Goal | Can you reproduce the material below word for word, leaving out the pictures?

Input data |

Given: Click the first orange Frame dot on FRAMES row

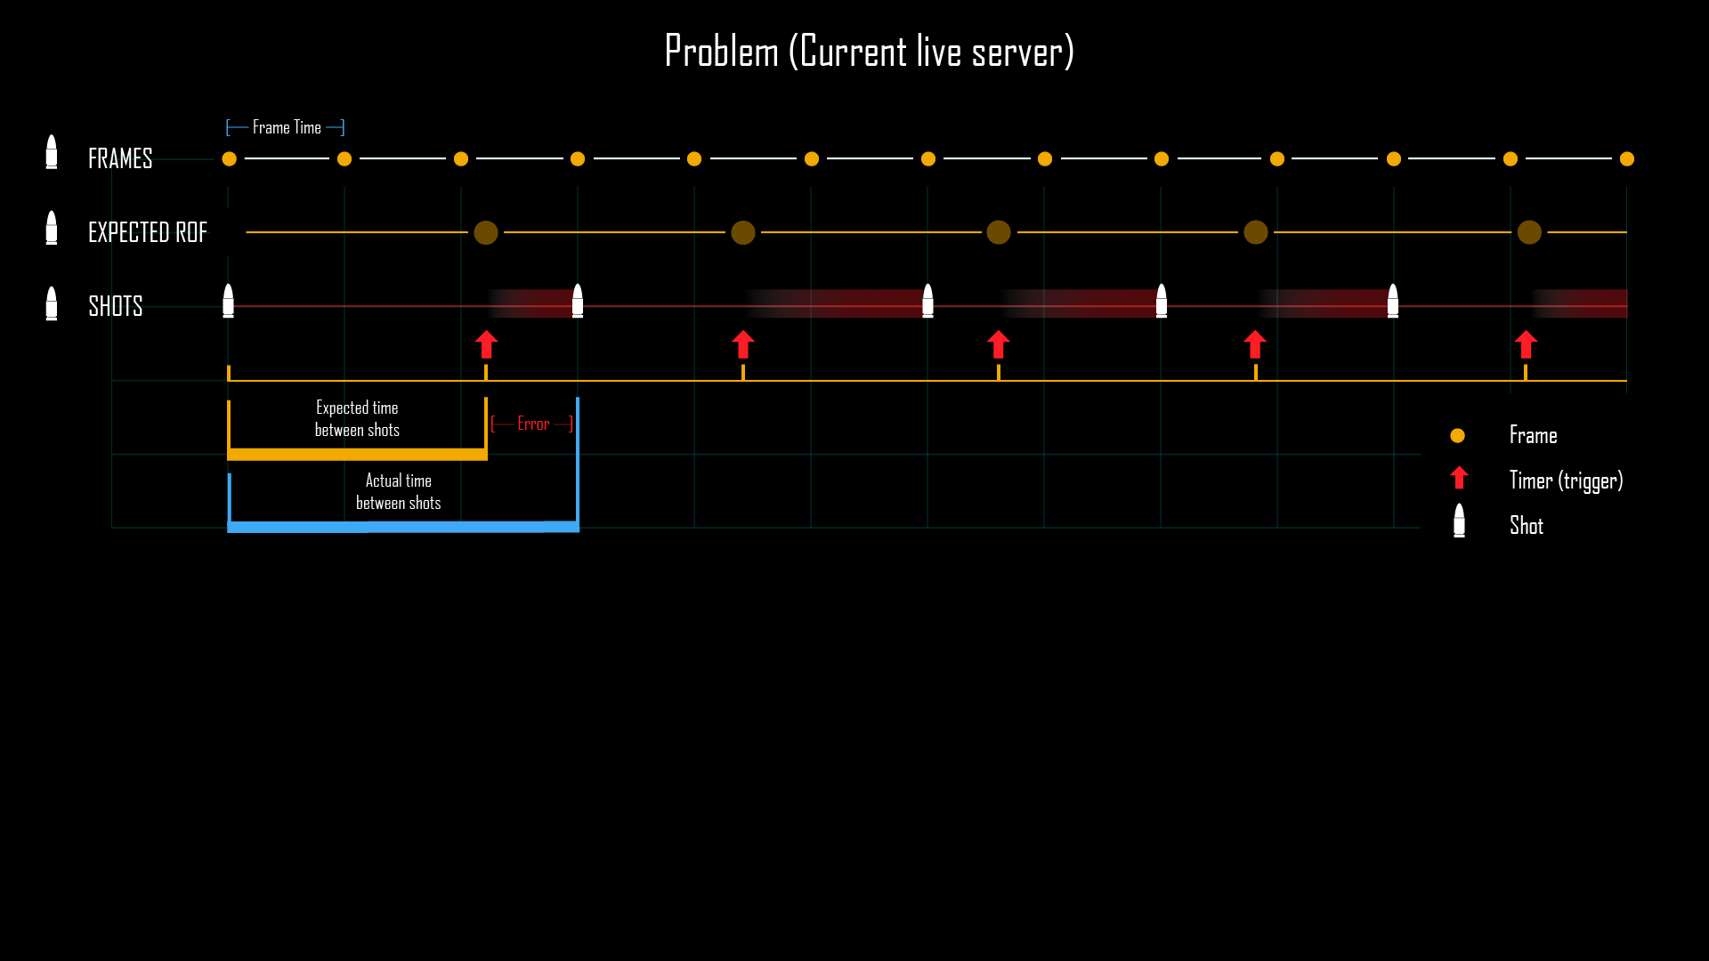Looking at the screenshot, I should point(230,158).
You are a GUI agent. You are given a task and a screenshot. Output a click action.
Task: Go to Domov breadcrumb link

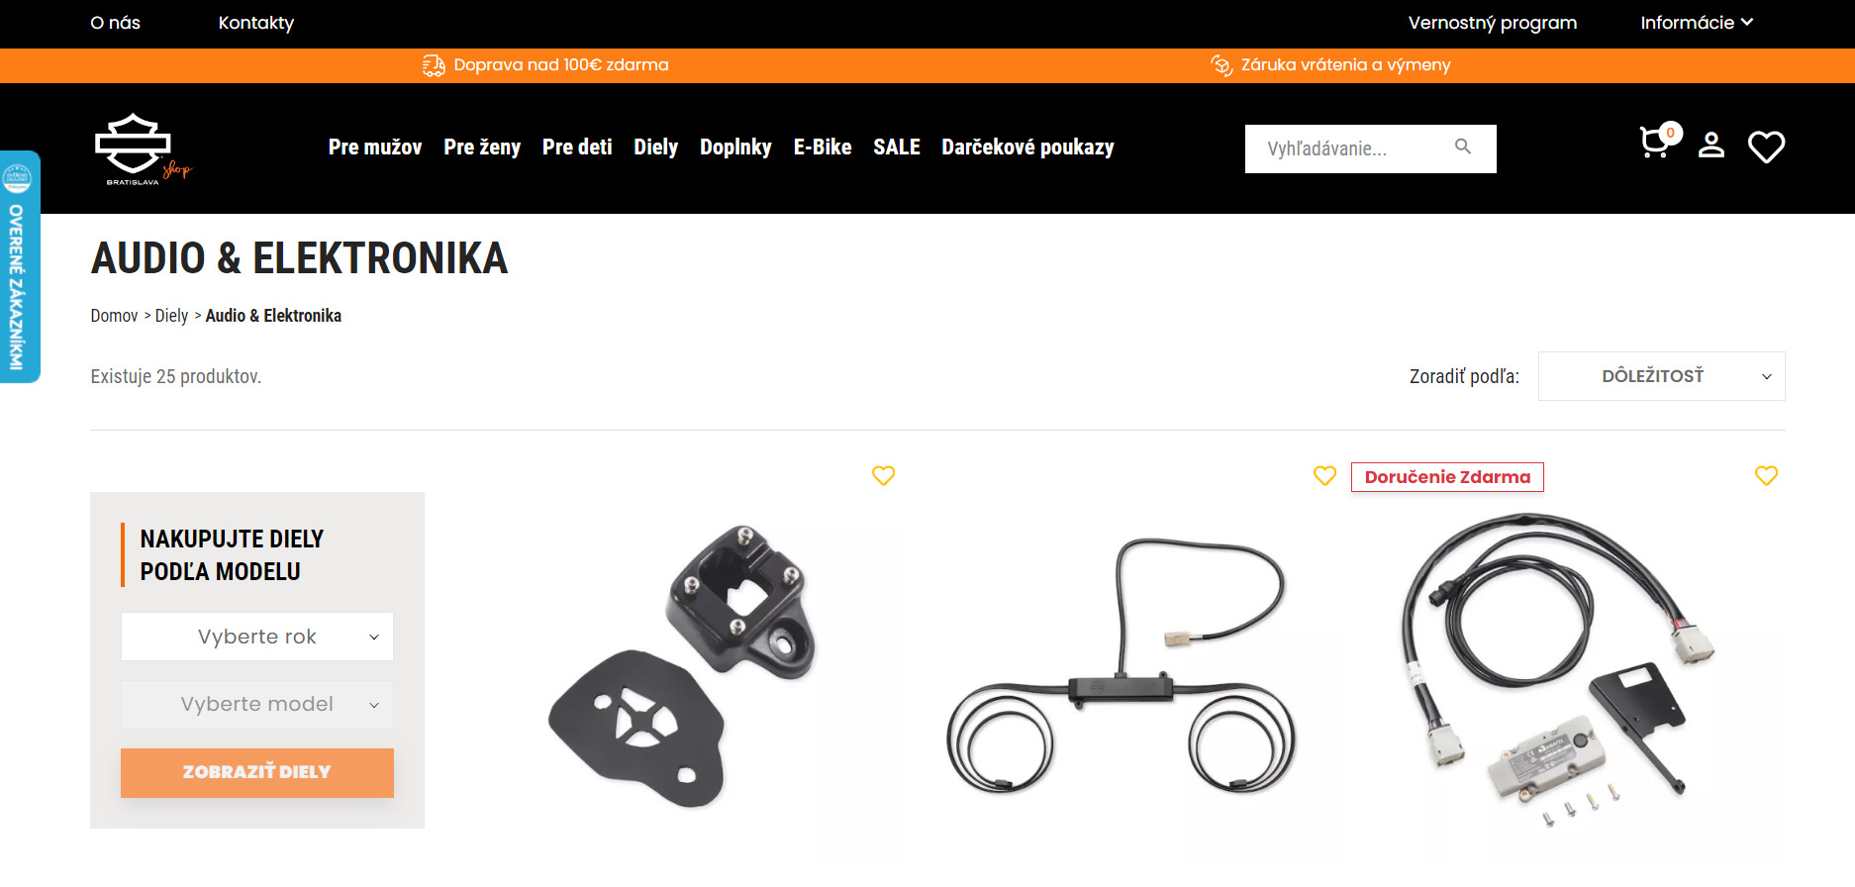(114, 316)
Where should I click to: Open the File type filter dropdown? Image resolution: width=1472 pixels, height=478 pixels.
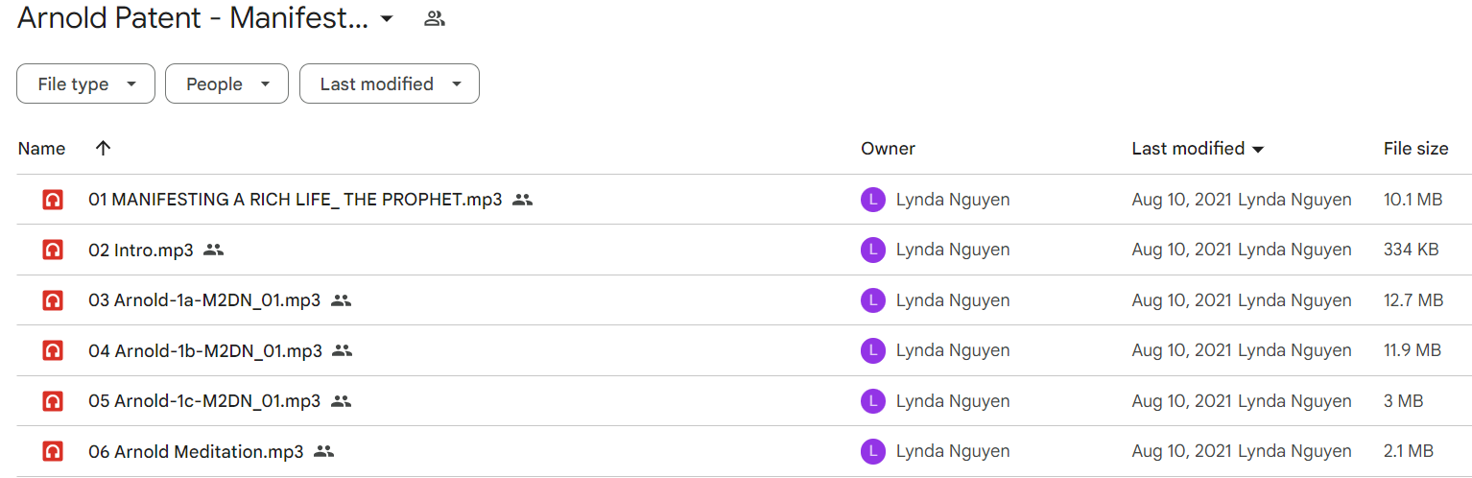85,84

Task solution |
Given: Click the first orange Frame dot on FRAMES row

Looking at the screenshot, I should point(230,158).
You are a GUI agent. You are given a task and a screenshot. Output a click action.
Task: Go to Domov breadcrumb link

(114, 316)
Where should I click to: Open the File type filter dropdown? Image resolution: width=1472 pixels, height=478 pixels.
85,84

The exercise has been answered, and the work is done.